En matière de voitures électriques, les lignes bougent. Alors qu’une grande partie des entreprises étaient réticentes, voici encore quelques années, à équiper leur parc en électrique à cause d’une trop faible autonomie des véhicules, cela n’est plus le cas aujourd’hui. Selon la dernière édition du Baromètre des flottes et de la mobilité publiée le mois dernier par l’Arval Mobility Observatory et réalisé par Ipsos, les principales contraintes portent désormais sur la recharge. En France, 86 % des sociétés sont préoccupées par la difficulté de se recharger. Elles sont 63 % à déclarer que le nombre de bornes de recharge publiques est problématique. En revanche, seulement 9 % d’entre elles observent une réticence de la part de leurs collaborateurs à conduire une voiture électrique, un taux qui grimpe à 15 % en Europe. « Cette étude montre qu’avec des voitures qui offrent désormais plus de 400 km sans être obligé de se recharger, le débat ne porte plus sur l’autonomie, constate Clément Molizon, directeur général de l’Avere. Si la recharge pose autant de questions qu’avant, les réponses se révèlent aujourd’hui bien différentes et nous observons un décalage entre la perception qu’ont les entreprises et leurs collaborateurs et la réalité du terrain. » L’organisme indique qu’il n’y a jamais eu autant de bornes de recharge en France. À fin février 2025, 160 000 bornes publiques étaient disponibles, dont 80 % ont été installées depuis 2021. Le taux de disponibilité a également fortement évolué. « Il était de 93 % à fin février alors que nous étions à 80 % il y a encore quelques semestres », poursuit Clément Molizon. Des bons résultats liés à quelques modifications du mode de calcul, mais surtout à une professionnalisation des acteurs de la recharge et à plus grande réactivité de leur part en cas de panne. Quant au taux d’utilisation, il reste encore extrêmement faible : seulement 21 cessions de recharge par mois par borne. « Il faut néanmoins relativiser cette moyenne. Certaines bornes, comme celles sur les grands axes autoroutiers sont assez utilisées alors que d’autres passent des semaines sans voir une voiture électrique », reconnaît Clément Molizon. Et de rappeler que « 85 % des recharges se font à domicile ou sur le lieu travail ».

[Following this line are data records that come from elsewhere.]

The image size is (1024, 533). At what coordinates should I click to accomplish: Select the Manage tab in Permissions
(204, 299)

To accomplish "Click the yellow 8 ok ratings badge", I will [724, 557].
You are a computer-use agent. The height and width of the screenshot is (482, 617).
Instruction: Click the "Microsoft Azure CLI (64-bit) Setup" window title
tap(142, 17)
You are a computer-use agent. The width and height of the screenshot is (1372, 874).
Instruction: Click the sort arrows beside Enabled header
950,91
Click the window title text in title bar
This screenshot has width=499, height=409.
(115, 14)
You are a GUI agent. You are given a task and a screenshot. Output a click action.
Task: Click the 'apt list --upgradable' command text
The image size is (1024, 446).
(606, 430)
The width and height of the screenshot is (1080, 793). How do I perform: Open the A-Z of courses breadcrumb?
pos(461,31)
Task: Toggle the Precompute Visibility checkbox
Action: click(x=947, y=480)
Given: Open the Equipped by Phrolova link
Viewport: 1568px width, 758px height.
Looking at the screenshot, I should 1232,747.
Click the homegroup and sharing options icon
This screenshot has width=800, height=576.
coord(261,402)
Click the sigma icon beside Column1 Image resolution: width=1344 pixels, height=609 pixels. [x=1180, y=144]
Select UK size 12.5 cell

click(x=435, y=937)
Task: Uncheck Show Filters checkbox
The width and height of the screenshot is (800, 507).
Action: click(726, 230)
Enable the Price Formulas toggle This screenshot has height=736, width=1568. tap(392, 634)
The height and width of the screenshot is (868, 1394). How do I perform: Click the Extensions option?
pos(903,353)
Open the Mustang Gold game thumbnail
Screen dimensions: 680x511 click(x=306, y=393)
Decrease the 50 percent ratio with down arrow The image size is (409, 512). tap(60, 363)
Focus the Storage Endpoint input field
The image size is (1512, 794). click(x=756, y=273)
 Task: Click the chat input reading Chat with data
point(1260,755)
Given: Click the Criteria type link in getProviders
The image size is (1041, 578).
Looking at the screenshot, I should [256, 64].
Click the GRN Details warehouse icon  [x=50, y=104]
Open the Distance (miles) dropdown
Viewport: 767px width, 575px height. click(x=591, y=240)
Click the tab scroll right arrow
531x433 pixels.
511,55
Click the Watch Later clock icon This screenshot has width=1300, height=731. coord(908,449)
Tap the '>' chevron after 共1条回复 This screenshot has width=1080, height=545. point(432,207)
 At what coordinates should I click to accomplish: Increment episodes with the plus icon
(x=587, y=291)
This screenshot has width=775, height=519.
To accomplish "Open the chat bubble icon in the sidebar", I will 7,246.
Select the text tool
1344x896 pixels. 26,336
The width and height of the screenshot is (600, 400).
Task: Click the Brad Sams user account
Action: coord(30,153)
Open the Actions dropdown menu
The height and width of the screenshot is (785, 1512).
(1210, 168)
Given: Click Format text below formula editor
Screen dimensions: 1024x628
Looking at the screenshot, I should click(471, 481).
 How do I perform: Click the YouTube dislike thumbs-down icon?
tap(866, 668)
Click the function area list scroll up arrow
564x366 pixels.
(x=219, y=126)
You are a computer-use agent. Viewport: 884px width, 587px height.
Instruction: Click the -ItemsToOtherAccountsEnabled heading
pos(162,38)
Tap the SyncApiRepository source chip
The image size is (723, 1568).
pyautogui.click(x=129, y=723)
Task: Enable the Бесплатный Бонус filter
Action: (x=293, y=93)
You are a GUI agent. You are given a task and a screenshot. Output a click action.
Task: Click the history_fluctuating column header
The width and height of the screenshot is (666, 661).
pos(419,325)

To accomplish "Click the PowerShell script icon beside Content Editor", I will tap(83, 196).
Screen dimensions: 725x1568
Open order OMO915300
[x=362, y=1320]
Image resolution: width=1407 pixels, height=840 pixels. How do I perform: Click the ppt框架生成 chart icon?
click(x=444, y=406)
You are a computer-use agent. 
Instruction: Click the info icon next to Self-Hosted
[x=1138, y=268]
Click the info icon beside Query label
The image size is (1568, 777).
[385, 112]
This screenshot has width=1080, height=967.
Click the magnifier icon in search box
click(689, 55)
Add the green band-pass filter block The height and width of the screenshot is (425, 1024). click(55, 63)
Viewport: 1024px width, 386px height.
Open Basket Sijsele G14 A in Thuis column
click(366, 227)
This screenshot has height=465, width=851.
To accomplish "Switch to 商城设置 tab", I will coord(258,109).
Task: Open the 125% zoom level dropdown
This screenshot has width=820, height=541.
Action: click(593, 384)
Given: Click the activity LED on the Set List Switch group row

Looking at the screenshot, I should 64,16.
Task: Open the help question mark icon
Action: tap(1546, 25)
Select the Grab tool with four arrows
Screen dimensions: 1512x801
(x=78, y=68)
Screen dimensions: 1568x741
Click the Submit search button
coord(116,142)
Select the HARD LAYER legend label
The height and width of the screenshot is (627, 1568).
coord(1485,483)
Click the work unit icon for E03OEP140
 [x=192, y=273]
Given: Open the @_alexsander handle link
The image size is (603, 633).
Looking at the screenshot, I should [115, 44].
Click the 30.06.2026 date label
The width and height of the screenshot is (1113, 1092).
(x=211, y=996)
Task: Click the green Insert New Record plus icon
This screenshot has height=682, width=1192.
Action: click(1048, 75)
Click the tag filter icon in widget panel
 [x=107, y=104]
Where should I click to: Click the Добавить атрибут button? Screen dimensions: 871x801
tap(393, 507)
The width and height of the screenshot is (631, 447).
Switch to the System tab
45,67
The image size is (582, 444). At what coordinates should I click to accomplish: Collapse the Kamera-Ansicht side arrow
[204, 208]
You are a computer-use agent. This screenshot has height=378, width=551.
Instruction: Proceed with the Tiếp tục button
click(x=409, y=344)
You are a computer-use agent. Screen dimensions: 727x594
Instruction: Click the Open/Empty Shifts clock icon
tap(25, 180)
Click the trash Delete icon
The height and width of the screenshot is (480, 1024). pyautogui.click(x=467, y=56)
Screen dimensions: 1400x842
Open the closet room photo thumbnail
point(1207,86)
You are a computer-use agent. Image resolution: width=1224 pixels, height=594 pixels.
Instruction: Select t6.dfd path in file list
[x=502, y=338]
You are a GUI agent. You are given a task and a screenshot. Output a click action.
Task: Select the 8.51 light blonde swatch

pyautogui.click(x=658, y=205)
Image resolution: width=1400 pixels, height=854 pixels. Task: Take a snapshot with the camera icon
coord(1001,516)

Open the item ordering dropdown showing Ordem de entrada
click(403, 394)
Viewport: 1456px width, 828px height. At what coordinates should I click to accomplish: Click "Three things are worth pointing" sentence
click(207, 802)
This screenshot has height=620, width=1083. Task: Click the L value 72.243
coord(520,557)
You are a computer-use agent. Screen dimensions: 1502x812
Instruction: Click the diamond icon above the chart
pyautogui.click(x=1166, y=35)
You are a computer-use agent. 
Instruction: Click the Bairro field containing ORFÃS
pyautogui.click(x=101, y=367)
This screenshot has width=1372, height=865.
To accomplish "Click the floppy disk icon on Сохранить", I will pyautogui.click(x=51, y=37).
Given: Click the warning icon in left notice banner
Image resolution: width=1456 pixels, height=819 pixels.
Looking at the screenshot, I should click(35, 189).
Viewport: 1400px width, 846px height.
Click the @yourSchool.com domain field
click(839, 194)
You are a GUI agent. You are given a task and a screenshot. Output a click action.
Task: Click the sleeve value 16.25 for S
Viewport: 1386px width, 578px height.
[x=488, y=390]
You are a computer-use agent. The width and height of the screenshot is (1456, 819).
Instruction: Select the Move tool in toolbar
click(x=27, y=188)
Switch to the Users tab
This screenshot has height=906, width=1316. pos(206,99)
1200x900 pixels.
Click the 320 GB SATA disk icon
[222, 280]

Une fiscalité à prendre en compte

Certes. Mais l’étude de l’Arval Mobility Observatory révèle que respectivement 37 % et 33 % des entreprises ne se tournent pas vers l’électrique car aucune borne de recharge n’est disponible sur le lieu de travail ou à domicile. « Dans cette transition énergétique, les inquiétudes sont souvent liées à une méconnaissance du sujet », insiste de son côté Philippe Dos Santos, directeur flottes et électromobilité France chez DKV Mobility. Mettre entre les mains une voiture électrique sans donner la possibilité au collaborateur de se recharger a minima chez lui peut vite devenir problématique. Et coûteux. « Il n’y a aucune maîtrise du coût de l’énergie en itinérance, c’est-à-dire sur les bornes publiques », note Sarah Roussel, présidente de SesamLLD, syndicat des acteurs de la location longue durée. La politique tarifaire des réseaux publics manque encore de transparence et les variables tarifaires sont nombreuses. « Frais de stationnement, prix du kWh qui n’est pas toujours affiché, coût à la prise..., il manque aujourd’hui des outils pour que les gestionnaires de parc puissent connaître à l’avance quel sera le coût d’usage du véhicule électrique comme c’est le cas avec un thermique ou un hybride. Car le sujet le plus important n’est pas la voiture de fonction des cadres supérieurs mais bien les véhicules pour les collaborateurs opérationnels comme les commerciaux ou les techniciens qui sont amenés à se déplacer dans le cadre de leurs missions. Donc, sans une borne sur le lieu de travail ou à domicile qui assure une recharge maîtrisée, le véhicule électrique est économiquement moins intéressant », regrette-t-elle.
Mais l’installation d’une borne à domicile soulève une multitude de questions. À qui appartient-elle ? Qui paye l’énergie ? Que se passe-t-il quand le collaborateur quitte l’entreprise ? Que dit la fiscalité ? Est-ce considéré comme un avantage en nature ? Pour encourager l’usage des véhicules électriques, l’État a prévu des avantages fiscaux pour les salariés qui bénéficient d’une borne de recharge installée ou financée par leur employeur. Ces mesures s’appliquent jusqu’au 31 décembre 2027. Lorsqu’un employeur met à disposition une borne de recharge sur le site de l’entreprise, l’électricité utilisée par le salarié, y compris pour un usage personnel, ne constitue pas un avantage en nature (AEN). En clair, aucune cotisation sociale ne s’applique. L’installation d’une borne de recharge au domicile du salarié bénéficie également d’un régime favorable, à condition de respecter certaines règles. Si la borne est restituée à l’employeur à la fin du contrat de travail, aucune charge sociale n’est due, même si l’employeur a pris en charge les frais d’achat et d’installation. En revanche, si elle reste chez le collaborateur, une partie du montant pris en charge est considérée comme un avantage en nature et entre dans l’assiette des cotisations. Concrètement, les AEN sont calculés dans la limite de 50 % des frais (valeur plafonnée à 1 043,50 euros) et jusqu’à 75 %, plafonnés à 1 565,20 euros, si la borne a plus de cinq ans. L’entretien, la maintenance ou encore la location d’une borne à domicile, lorsqu’ils sont pris en charge par l’employeur, bénéficient également d’un traitement social allégé : seuls 50 % de ces frais sont soumis à cotisations.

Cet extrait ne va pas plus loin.